Just Say No: Ending My Strange, Foil-Wrapped Addiction to Candy Crush

(Photo credit: Adrianna Dufay/TueNight)

It’s such old news. So passé.

I don’t even want to talk about my addiction. It’s like still wearing skinny jeans when everyone has moved back to boot cut (again). Like smoking when everyone else is vaping. (By the way, what is vaping? No idea.)

“Isn’t it all so 2013?” I asked Karen, our social media editor, over our weekly coffee.

“Yeah, but you’re still addicted and so is everyone else. I think it’s important to discuss it.”

So, here it is: I still play Candy Crush for, maybe, a total of an hour every day. On the subway to and from my office. In bed before I fall asleep. On the can. Sorry, but I need to come clean with the whole truth.

I’m not killing puppies or destroying my lungs (or my liver) — I’m just lining up jellybeans, creating color bombs and blasting meringues. It’s seemingly a harmless, albeit engrossing time-waster.

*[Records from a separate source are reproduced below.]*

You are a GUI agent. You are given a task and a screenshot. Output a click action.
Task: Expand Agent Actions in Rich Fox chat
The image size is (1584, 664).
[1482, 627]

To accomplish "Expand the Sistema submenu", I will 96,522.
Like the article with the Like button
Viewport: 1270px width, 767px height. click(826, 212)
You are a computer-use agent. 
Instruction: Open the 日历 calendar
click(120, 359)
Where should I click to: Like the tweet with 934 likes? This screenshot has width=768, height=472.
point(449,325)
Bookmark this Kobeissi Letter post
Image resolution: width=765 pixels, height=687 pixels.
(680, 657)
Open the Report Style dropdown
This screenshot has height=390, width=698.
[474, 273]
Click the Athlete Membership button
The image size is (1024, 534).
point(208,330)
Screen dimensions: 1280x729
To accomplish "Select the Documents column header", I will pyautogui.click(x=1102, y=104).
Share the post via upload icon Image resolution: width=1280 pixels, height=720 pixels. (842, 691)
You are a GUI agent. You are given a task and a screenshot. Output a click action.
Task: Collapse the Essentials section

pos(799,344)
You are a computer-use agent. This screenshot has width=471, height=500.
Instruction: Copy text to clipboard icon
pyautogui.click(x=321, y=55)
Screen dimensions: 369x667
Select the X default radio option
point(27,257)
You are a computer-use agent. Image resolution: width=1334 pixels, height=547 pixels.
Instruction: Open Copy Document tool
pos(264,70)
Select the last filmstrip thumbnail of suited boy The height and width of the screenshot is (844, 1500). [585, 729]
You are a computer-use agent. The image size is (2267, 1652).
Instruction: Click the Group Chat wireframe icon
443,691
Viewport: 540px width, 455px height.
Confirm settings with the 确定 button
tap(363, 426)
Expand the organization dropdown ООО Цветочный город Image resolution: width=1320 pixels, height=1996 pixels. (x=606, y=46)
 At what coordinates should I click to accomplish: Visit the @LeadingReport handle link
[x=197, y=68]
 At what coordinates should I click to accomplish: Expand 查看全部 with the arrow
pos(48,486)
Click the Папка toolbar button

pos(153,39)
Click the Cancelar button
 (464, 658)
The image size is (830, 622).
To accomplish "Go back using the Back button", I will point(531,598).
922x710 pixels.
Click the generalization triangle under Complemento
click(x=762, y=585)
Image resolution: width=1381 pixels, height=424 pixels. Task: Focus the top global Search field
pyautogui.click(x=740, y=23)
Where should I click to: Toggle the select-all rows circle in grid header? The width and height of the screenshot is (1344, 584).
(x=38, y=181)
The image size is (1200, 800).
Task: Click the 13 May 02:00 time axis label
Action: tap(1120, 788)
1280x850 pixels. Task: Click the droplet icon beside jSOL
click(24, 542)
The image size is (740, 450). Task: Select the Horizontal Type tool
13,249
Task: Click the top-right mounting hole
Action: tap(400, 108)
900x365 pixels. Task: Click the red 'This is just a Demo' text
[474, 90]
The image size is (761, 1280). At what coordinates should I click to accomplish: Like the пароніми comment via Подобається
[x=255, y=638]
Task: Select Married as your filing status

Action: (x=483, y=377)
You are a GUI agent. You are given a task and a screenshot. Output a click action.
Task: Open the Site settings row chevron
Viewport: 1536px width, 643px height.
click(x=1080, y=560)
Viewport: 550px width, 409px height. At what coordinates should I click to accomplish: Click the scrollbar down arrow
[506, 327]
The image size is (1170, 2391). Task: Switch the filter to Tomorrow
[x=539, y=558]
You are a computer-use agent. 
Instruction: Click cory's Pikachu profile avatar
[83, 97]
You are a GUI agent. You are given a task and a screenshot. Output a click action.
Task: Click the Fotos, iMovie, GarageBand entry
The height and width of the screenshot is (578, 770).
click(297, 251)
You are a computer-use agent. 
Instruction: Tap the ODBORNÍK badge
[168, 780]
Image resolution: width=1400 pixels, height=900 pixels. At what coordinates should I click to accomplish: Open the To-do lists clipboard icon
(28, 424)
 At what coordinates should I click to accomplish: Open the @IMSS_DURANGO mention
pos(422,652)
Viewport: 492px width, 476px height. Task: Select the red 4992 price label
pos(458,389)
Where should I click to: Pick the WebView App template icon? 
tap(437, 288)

My husband looks up from his Ta-Nehisi Coates book, pointing at my game.

“Hey, there are three little red hotdogs you could line up…”

“THEY’RE NOT HOTDOGS, DAMN IT. THEY ARE JELLYBEANS.”

Man.

Okay, I have a problem.

Yet. I continue to invest time and money into Candy Crush Saga. In my worst moments of weakness and obsession, I have paid to get more lives and have succumbed to the $4.99 sales for 50 lives at a time. Each transaction is like a mini moral transgression, kicking my better (more productive) angels in the shins.

You see, after a day of reading and editing and endless to-dos, I can relax into my tiny iPhone world and swipe, swipe, DELICIOUS! It consumes me into its hand-held world while wedged between sweaty strangers on the stalled B train. I find tremendous satisfaction in passing each level. It rallies my competitive spirit. Am I the top player? Number 11? I didn’t even place? A moment of brief self-loathing. But I press on.

The scientific lure of Candy Crush has been explained again and again; we know that this is a game that releases dopamine into our brains and taps into the same neuro-circuitry involved in addiction. It’s a game that exploits our weak, world-weary, success-craving needs and has made its creators billions of dollars. The game rakes in an average of $633,000 a day.

My mother — she of dual ivy league degrees and virtuous crossword-puzzle expertise — just doesn’t understand. “I don’t get the appeal,” she scoffs. “Why not download the New York Times crossword puzzle instead? By the way, Nick of 48 Hours?”

“Nolte.”

(I get the pop culture questions.)

All of this has finally given me pause. Or rather, in the words of James T. Kirk, I need to “Get a life!”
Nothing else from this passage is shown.